**Data records**:

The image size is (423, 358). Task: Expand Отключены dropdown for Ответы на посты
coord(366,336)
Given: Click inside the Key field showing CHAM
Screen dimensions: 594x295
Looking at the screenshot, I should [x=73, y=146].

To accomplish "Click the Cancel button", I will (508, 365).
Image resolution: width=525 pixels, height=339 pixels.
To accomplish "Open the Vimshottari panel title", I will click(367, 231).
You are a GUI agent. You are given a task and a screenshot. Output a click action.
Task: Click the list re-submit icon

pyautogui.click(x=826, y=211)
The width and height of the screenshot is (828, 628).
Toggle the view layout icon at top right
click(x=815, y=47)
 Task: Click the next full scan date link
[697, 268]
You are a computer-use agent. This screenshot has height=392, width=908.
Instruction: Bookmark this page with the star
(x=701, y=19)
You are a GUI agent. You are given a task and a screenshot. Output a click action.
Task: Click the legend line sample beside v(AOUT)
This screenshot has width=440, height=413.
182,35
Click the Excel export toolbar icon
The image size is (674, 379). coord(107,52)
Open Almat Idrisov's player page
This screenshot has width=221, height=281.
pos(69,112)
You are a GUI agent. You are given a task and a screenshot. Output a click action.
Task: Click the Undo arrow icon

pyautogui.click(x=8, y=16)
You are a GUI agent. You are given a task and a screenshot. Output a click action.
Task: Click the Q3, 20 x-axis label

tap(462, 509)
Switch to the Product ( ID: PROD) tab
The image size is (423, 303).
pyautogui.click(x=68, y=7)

**Task instructions**: The records must each be output verbatim, with nothing left out.

**Written solution**:
The image size is (423, 358). Task: Expand Отключены dropdown for Ответы на посты
coord(366,336)
Given: Click inside the Key field showing CHAM
Screen dimensions: 594x295
Looking at the screenshot, I should [x=73, y=146].

To accomplish "Click the Cancel button", I will (508, 365).
Image resolution: width=525 pixels, height=339 pixels.
To accomplish "Open the Vimshottari panel title", I will click(367, 231).
You are a GUI agent. You are given a task and a screenshot. Output a click action.
Task: Click the list re-submit icon

pyautogui.click(x=826, y=211)
The width and height of the screenshot is (828, 628).
Toggle the view layout icon at top right
click(x=815, y=47)
 Task: Click the next full scan date link
[697, 268]
You are a computer-use agent. This screenshot has height=392, width=908.
Instruction: Bookmark this page with the star
(x=701, y=19)
You are a GUI agent. You are given a task and a screenshot. Output a click action.
Task: Click the legend line sample beside v(AOUT)
This screenshot has width=440, height=413.
182,35
Click the Excel export toolbar icon
The image size is (674, 379). coord(107,52)
Open Almat Idrisov's player page
This screenshot has width=221, height=281.
pos(69,112)
You are a GUI agent. You are given a task and a screenshot. Output a click action.
Task: Click the Undo arrow icon

pyautogui.click(x=8, y=16)
You are a GUI agent. You are given a task and a screenshot. Output a click action.
Task: Click the Q3, 20 x-axis label

tap(462, 509)
Switch to the Product ( ID: PROD) tab
The image size is (423, 303).
pyautogui.click(x=68, y=7)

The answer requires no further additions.